Bericht uit het verpleegtehuis, familiegeheim

Mevrouw Abbee die op mijn verpleeghuisafdeling komt wonen, is weduwe. Haar man was huisarts met een praktijk aan huis. Samen hebben ze tien kinderen gekregen die zij heeft grootgebracht, terwijl ze daarnaast de telefoon van de praktijk opnam en de patiënten binnenliet. Een leven van dienstbaarheid. Op de dag van opname, als ik me aan haar kom voorstellen, feliciteert ze mij met mijn mooie opleiding. Ze vindt dat ik als arts iets bereikt heb. In die ontmoeting zie ik een charmante maar wat formele dame, die gul complimenteert. Tijdens haar verblijf laat ze geen opvallend gedrag zien: stil, vanuit een hoek van de gemeenschappelijke woonkamer, observeert ze alles wat er gebeurt, zonder deel te nemen aan de gesprekken of activiteiten, zonder vriendschap op te zoeken. Tegen de tijd dat ze achteruitgaat en dat het sterven zich aankondigt, roep ik haar kinderen bij elkaar om rond de tafel te zitten. Haar oudste dochter en drie zonen komen het gezin vertegenwoordigen. We bespreken uitgebreid wat er te verwachten valt: het afnemen van eten en drinken, de bedlegerigheid, opties om eventuele pijn, angst, onrust en kortademigheid te bestrijden. Wel of niet waken en het inlichten van mensen van wie zij afscheid zou willen nemen en het wel of niet geven van het sacrament der zieken….

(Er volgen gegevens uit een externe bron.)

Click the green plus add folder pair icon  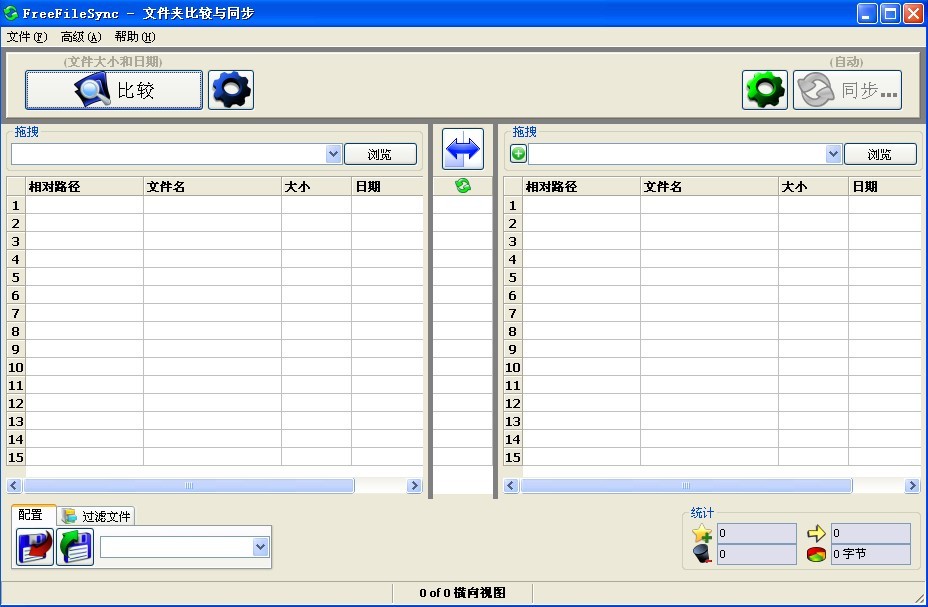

Op het moment dat het gesprek ten einde komt en wij afscheid van elkaar nemen, komt de jongste zoon met de bijzondere vraag:  ‘Hoe kijkt u naar mijn moeder, niet door uw medische maar door uw mensenbril?’ Het is voor het eerst in mijn loopbaan dat mij zo’n vraag gesteld wordt en terwijl ik me bewust ben van mijn verbazing, geef ik zonder na te denken het antwoord: ‘Ik zie een vrouw die zich in haar ivoren toren heeft opgesloten en die een groot geheim bij zich draagt.’ Er valt een stilte: die ivoren toren herkennen ze allemaal. Ze hebben aan haar geen warme moeder gehad. Alles was altijd prima geregeld, maar persoonlijke aandacht, een knuffel, een belangstellend gesprek hebben ze niet gekend.

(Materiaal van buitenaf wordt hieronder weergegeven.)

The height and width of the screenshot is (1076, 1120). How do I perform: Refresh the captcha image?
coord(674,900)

Maar een geheim, nee, dat kunnen ze niet beamen. Totdat de oudste dochter het woord neemt: ‘Moeder heeft mij één keer toevertrouwd, dat ze door opa herhaaldelijk verkracht is en dat hij haar bedreigd heeft met de dood als ze iets  zou vertellen.’ De dochter heeft het vermoeden dat ook kleindochters misbruikt zijn, inclusief haar zussen. Het grote verdriet was, dat moeder zich niet bij machte had gevoeld om hen te beschermen. Het familiegeheim ligt op tafel. Een verpletterende stilte volgt hierop. Het verhaal is te groot om te bevatten.

Als mevrouw drie dagen later rustig overlijdt, zijn we niet teruggekomen op het onderwerp.

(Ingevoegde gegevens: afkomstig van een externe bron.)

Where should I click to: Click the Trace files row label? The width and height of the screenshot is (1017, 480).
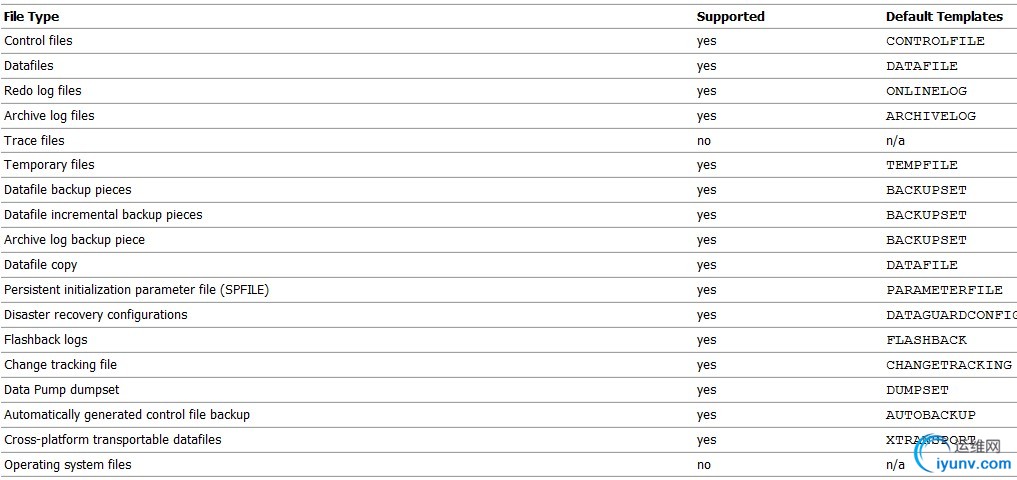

Bij het afrondend gesprek, zes weken later, zie ik de jongste zoon terug als afgevaardigde van zijn broers en zussen. Hij vraagt mij of ik zijn moeder voor haar sterven ingelicht heb, over het gesprek dat we samen gevoerd hadden. ‘Nee, maar wat maakt dat u mij die vraag nu stelt?’ ‘Zij heeft zo mooi afscheid van ons allemaal genomen. Mij heeft ze verteld dat ik een goede jongen was en heeft me bedankt voor mijn goede zorgen voor haar. Het was voor het eerst dat ze iets persoonlijks en liefs tegen mij zei. ‘Het heeft me ontroerd en alles goedgemaakt.’ ‘Misschien, dat u, nu u ingewijd bent in haar geheim, nu meer begrip en compassie voor haar voelt, iets wat juist mensen die erg verzwakt zijn, zo haarscherp aanvoelen.’

Ook wist hij me te vertellen dat er inmiddels een neven- en nichtenreünie georganiseerd was met ‘opa’ als thema van de dag: het was een héél bijzondere dag geworden! Hij wilde mij hiervoor bedanken… maar híj was diegene die de bijzondere vraag had gesteld waardoor uit mijn onderbewuste een antwoord getoverd was dat naar deze onthulling had geleid. Een wonder!